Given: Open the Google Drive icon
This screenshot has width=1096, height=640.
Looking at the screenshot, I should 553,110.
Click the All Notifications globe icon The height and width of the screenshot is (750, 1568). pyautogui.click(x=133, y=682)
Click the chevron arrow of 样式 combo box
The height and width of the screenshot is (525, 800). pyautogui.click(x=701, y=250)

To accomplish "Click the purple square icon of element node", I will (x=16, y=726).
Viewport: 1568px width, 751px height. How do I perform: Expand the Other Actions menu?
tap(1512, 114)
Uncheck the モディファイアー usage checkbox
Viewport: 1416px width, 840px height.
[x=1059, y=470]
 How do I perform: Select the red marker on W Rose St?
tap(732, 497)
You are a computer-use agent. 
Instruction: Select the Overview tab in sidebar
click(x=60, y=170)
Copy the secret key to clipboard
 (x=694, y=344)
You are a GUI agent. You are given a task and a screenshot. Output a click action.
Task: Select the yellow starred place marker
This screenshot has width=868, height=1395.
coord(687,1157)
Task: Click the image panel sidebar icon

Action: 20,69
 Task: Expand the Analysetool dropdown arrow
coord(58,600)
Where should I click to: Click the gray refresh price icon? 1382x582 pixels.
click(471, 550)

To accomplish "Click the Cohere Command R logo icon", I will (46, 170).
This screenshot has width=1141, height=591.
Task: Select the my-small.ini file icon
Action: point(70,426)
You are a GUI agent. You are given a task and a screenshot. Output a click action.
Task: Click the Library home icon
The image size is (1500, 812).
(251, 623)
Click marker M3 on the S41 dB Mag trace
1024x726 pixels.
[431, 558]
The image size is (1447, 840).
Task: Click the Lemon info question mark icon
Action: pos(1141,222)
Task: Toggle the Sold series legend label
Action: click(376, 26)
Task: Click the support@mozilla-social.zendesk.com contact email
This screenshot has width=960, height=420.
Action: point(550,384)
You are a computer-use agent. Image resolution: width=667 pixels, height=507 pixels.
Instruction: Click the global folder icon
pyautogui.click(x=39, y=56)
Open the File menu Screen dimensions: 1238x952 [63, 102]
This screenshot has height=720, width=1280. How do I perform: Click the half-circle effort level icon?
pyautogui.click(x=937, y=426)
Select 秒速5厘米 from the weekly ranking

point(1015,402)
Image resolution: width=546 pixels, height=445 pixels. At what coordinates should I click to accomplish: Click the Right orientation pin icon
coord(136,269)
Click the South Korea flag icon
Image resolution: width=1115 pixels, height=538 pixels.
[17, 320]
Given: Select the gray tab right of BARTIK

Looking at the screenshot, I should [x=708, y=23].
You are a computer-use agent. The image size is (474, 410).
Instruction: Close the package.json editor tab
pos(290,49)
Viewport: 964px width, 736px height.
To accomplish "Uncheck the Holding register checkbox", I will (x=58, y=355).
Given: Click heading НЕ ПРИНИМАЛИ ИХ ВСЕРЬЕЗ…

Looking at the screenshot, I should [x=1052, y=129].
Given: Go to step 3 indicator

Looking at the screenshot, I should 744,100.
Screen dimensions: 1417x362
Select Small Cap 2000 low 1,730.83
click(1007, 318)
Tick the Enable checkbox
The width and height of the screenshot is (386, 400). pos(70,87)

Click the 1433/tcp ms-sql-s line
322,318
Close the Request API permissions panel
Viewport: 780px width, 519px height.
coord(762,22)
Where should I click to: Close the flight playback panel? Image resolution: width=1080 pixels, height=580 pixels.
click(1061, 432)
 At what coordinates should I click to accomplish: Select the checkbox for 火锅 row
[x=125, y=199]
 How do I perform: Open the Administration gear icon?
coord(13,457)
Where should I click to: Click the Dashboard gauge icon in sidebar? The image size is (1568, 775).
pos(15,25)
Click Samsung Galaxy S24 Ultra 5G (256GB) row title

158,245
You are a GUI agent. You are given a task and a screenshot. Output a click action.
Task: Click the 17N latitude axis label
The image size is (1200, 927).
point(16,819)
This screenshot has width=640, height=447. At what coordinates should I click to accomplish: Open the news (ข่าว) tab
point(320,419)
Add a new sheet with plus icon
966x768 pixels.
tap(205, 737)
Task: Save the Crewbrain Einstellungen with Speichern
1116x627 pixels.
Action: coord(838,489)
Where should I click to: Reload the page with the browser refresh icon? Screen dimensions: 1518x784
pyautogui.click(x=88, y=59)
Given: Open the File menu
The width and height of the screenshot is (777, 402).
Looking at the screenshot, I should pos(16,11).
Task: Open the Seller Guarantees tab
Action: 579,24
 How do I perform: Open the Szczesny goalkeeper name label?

__EXERCISE PROMPT__:
Print the entire listing above once more, with nothing changed.

__ANSWER SECTION__:
Given: Open the Google Drive icon
This screenshot has width=1096, height=640.
Looking at the screenshot, I should 553,110.
Click the All Notifications globe icon The height and width of the screenshot is (750, 1568). pyautogui.click(x=133, y=682)
Click the chevron arrow of 样式 combo box
The height and width of the screenshot is (525, 800). pyautogui.click(x=701, y=250)

To accomplish "Click the purple square icon of element node", I will (x=16, y=726).
Viewport: 1568px width, 751px height. How do I perform: Expand the Other Actions menu?
tap(1512, 114)
Uncheck the モディファイアー usage checkbox
Viewport: 1416px width, 840px height.
[x=1059, y=470]
 How do I perform: Select the red marker on W Rose St?
tap(732, 497)
You are a computer-use agent. 
Instruction: Select the Overview tab in sidebar
click(x=60, y=170)
Copy the secret key to clipboard
 (x=694, y=344)
You are a GUI agent. You are given a task and a screenshot. Output a click action.
Task: Select the yellow starred place marker
This screenshot has width=868, height=1395.
coord(687,1157)
Task: Click the image panel sidebar icon

Action: 20,69
 Task: Expand the Analysetool dropdown arrow
coord(58,600)
Where should I click to: Click the gray refresh price icon? 1382x582 pixels.
click(471, 550)

To accomplish "Click the Cohere Command R logo icon", I will (46, 170).
This screenshot has width=1141, height=591.
Task: Select the my-small.ini file icon
Action: point(70,426)
You are a GUI agent. You are given a task and a screenshot. Output a click action.
Task: Click the Library home icon
The image size is (1500, 812).
(251, 623)
Click marker M3 on the S41 dB Mag trace
1024x726 pixels.
[431, 558]
The image size is (1447, 840).
Task: Click the Lemon info question mark icon
Action: pos(1141,222)
Task: Toggle the Sold series legend label
Action: click(376, 26)
Task: Click the support@mozilla-social.zendesk.com contact email
This screenshot has width=960, height=420.
Action: point(550,384)
You are a computer-use agent. Image resolution: width=667 pixels, height=507 pixels.
Instruction: Click the global folder icon
pyautogui.click(x=39, y=56)
Open the File menu Screen dimensions: 1238x952 [63, 102]
This screenshot has height=720, width=1280. How do I perform: Click the half-circle effort level icon?
pyautogui.click(x=937, y=426)
Select 秒速5厘米 from the weekly ranking

point(1015,402)
Image resolution: width=546 pixels, height=445 pixels. At what coordinates should I click to accomplish: Click the Right orientation pin icon
coord(136,269)
Click the South Korea flag icon
Image resolution: width=1115 pixels, height=538 pixels.
[17, 320]
Given: Select the gray tab right of BARTIK

Looking at the screenshot, I should [x=708, y=23].
You are a computer-use agent. The image size is (474, 410).
Instruction: Close the package.json editor tab
pos(290,49)
Viewport: 964px width, 736px height.
To accomplish "Uncheck the Holding register checkbox", I will (x=58, y=355).
Given: Click heading НЕ ПРИНИМАЛИ ИХ ВСЕРЬЕЗ…

Looking at the screenshot, I should [x=1052, y=129].
Given: Go to step 3 indicator

Looking at the screenshot, I should 744,100.
Screen dimensions: 1417x362
Select Small Cap 2000 low 1,730.83
click(1007, 318)
Tick the Enable checkbox
The width and height of the screenshot is (386, 400). pos(70,87)

Click the 1433/tcp ms-sql-s line
322,318
Close the Request API permissions panel
Viewport: 780px width, 519px height.
coord(762,22)
Where should I click to: Close the flight playback panel? Image resolution: width=1080 pixels, height=580 pixels.
click(1061, 432)
 At what coordinates should I click to accomplish: Select the checkbox for 火锅 row
[x=125, y=199]
 How do I perform: Open the Administration gear icon?
coord(13,457)
Where should I click to: Click the Dashboard gauge icon in sidebar? The image size is (1568, 775).
pos(15,25)
Click Samsung Galaxy S24 Ultra 5G (256GB) row title

158,245
You are a GUI agent. You are given a task and a screenshot. Output a click action.
Task: Click the 17N latitude axis label
The image size is (1200, 927).
point(16,819)
This screenshot has width=640, height=447. At what coordinates should I click to accomplish: Open the news (ข่าว) tab
point(320,419)
Add a new sheet with plus icon
966x768 pixels.
tap(205, 737)
Task: Save the Crewbrain Einstellungen with Speichern
1116x627 pixels.
Action: coord(838,489)
Where should I click to: Reload the page with the browser refresh icon? Screen dimensions: 1518x784
pyautogui.click(x=88, y=59)
Given: Open the File menu
The width and height of the screenshot is (777, 402).
Looking at the screenshot, I should pos(16,11).
Task: Open the Seller Guarantees tab
Action: 579,24
 How do I perform: Open the Szczesny goalkeeper name label?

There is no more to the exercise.